## WHAT YOU SHOULD DO
Every line in the records below that holds "Open" must be identified and copied.

(INPUT RECORDS begins)

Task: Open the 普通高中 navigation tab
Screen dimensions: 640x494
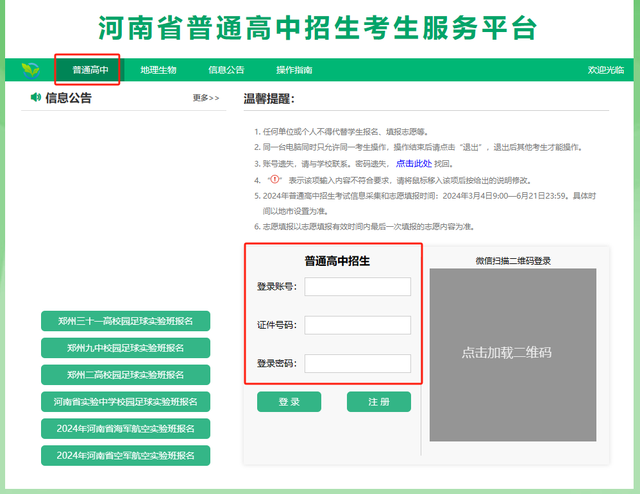Action: [x=90, y=70]
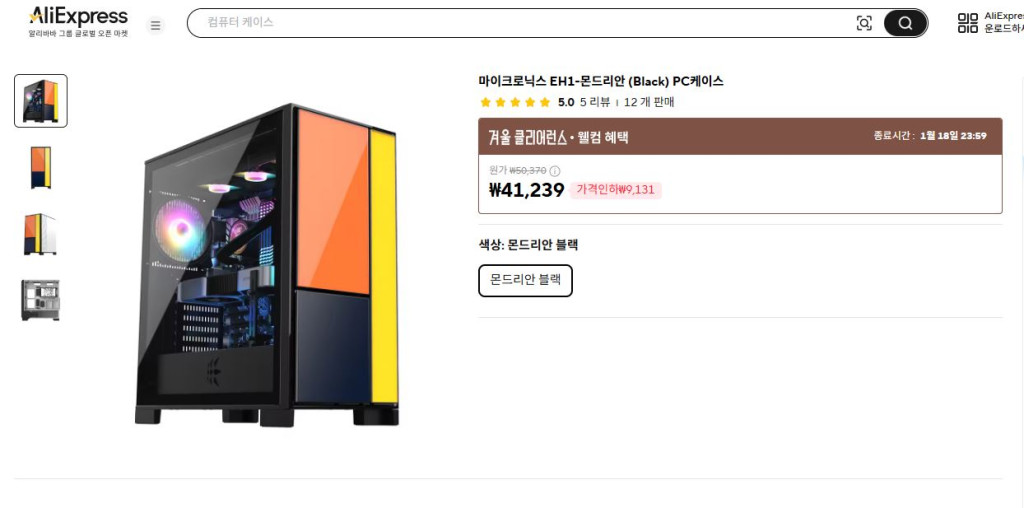
Task: Click the 12 개 판매 sold count
Action: click(x=649, y=102)
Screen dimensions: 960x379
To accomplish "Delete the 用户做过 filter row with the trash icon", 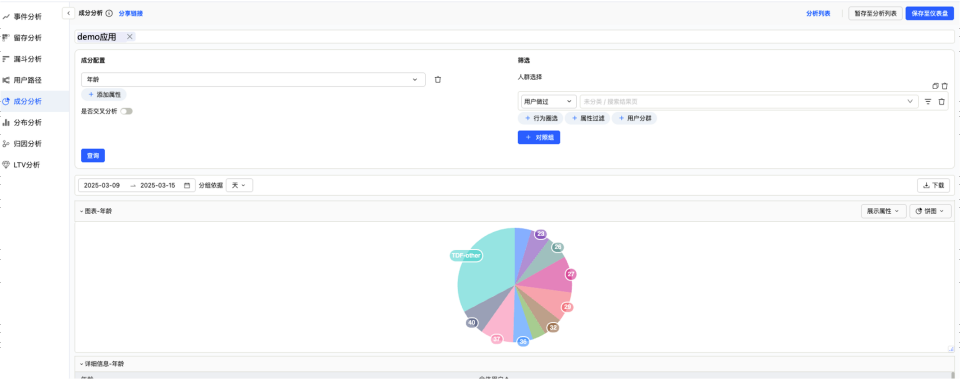I will point(942,102).
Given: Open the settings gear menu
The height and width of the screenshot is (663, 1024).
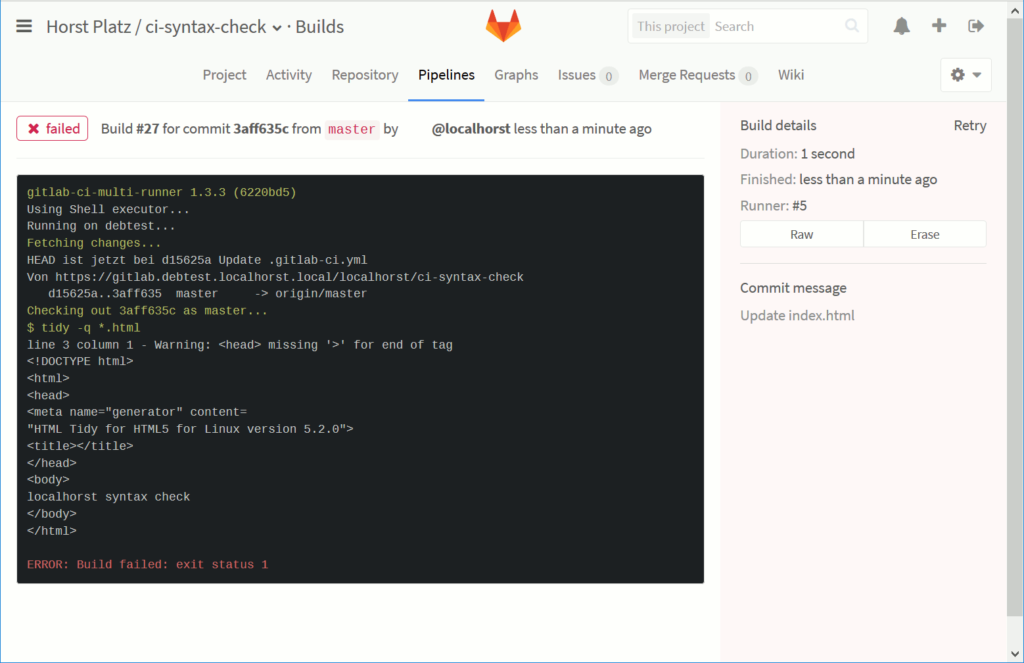Looking at the screenshot, I should [x=957, y=74].
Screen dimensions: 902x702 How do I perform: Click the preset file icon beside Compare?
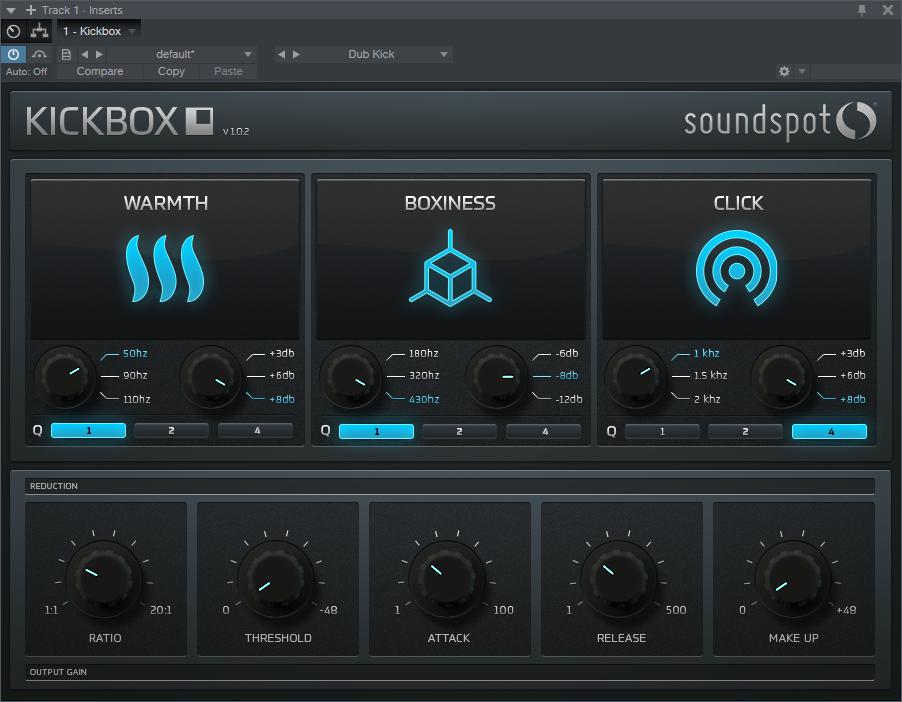pos(66,54)
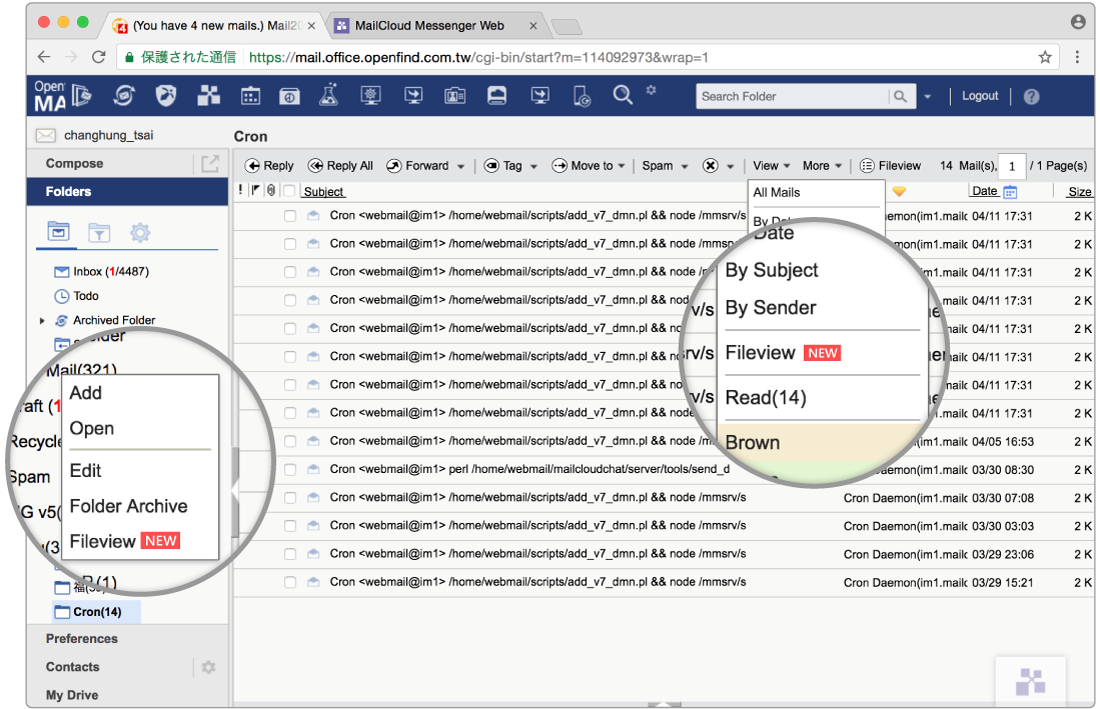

(INPUT RECORDS ends)

## SOLUTION FOR THIS PROBLEM
Task: Open the 普通高中 navigation tab
Given: Open the settings gear menu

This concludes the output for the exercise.